● **Activity**: From the entries below, return exactly the lines beginning at the one that contains "The image size is (660, 373)." and ending at the one that contains "Task: Click the voice search microphone icon", both of them included, and only those lines.

[Collected data]
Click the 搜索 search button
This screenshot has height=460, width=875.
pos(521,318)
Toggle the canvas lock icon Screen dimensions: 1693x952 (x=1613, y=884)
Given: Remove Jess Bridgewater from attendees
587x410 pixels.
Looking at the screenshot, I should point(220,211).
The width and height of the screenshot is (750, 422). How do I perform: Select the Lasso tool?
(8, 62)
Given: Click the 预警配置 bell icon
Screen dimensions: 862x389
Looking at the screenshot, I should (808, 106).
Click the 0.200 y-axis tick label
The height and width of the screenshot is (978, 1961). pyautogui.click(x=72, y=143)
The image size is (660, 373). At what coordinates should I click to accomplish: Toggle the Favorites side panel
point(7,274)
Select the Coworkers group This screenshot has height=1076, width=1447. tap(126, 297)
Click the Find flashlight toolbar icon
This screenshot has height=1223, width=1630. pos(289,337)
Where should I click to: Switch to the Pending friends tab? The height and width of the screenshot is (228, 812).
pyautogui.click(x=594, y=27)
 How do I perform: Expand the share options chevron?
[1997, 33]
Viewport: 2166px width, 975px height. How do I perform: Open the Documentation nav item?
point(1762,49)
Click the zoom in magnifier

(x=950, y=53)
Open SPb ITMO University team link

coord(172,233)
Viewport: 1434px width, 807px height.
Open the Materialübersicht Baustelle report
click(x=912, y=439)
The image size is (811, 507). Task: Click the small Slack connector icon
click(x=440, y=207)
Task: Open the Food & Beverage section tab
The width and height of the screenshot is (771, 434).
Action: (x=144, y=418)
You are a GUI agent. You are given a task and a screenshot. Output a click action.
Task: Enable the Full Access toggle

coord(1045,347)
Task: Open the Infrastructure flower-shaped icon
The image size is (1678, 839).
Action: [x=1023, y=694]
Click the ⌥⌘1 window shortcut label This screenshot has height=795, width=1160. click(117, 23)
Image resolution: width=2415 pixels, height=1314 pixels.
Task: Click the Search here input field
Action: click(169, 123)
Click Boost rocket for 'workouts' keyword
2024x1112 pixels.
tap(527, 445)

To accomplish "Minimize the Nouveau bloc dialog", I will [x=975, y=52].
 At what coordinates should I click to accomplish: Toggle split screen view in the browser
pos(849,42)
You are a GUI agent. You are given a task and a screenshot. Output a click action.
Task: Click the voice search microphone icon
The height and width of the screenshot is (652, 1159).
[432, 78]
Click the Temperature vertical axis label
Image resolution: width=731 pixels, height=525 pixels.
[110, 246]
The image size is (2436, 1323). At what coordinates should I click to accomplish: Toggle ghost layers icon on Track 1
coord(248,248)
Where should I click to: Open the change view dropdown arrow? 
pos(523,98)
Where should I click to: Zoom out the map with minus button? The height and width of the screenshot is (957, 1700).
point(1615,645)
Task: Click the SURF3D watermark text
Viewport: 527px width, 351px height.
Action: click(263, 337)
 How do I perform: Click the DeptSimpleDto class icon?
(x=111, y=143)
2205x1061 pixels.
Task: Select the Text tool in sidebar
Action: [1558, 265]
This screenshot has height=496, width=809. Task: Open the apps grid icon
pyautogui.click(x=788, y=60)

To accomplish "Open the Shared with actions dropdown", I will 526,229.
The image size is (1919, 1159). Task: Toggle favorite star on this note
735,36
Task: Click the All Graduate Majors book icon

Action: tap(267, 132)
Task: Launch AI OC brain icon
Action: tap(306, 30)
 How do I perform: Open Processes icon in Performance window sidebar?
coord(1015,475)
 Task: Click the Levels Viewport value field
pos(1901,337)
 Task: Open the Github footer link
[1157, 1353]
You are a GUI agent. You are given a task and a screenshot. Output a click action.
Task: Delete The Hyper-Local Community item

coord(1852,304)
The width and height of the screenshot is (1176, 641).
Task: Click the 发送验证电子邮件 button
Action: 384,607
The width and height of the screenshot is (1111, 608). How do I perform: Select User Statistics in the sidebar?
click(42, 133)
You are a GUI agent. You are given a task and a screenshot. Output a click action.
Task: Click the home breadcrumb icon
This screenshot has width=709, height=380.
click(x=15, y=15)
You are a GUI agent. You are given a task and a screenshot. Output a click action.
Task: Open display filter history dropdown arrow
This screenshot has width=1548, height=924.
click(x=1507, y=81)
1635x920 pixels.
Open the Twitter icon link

● **Answer box**:
The image size is (660, 373). At what coordinates should I click to accomplish: Toggle the Favorites side panel
point(7,274)
Select the Coworkers group This screenshot has height=1076, width=1447. tap(126, 297)
Click the Find flashlight toolbar icon
This screenshot has height=1223, width=1630. pos(289,337)
Where should I click to: Switch to the Pending friends tab? The height and width of the screenshot is (228, 812).
pyautogui.click(x=594, y=27)
 How do I perform: Expand the share options chevron?
[1997, 33]
Viewport: 2166px width, 975px height. How do I perform: Open the Documentation nav item?
point(1762,49)
Click the zoom in magnifier

(x=950, y=53)
Open SPb ITMO University team link

coord(172,233)
Viewport: 1434px width, 807px height.
Open the Materialübersicht Baustelle report
click(x=912, y=439)
The image size is (811, 507). Task: Click the small Slack connector icon
click(x=440, y=207)
Task: Open the Food & Beverage section tab
The width and height of the screenshot is (771, 434).
Action: (x=144, y=418)
You are a GUI agent. You are given a task and a screenshot. Output a click action.
Task: Enable the Full Access toggle

coord(1045,347)
Task: Open the Infrastructure flower-shaped icon
The image size is (1678, 839).
Action: [x=1023, y=694]
Click the ⌥⌘1 window shortcut label This screenshot has height=795, width=1160. click(117, 23)
Image resolution: width=2415 pixels, height=1314 pixels.
Task: Click the Search here input field
Action: click(169, 123)
Click Boost rocket for 'workouts' keyword
2024x1112 pixels.
tap(527, 445)

To accomplish "Minimize the Nouveau bloc dialog", I will [x=975, y=52].
 At what coordinates should I click to accomplish: Toggle split screen view in the browser
pos(849,42)
You are a GUI agent. You are given a task and a screenshot. Output a click action.
Task: Click the voice search microphone icon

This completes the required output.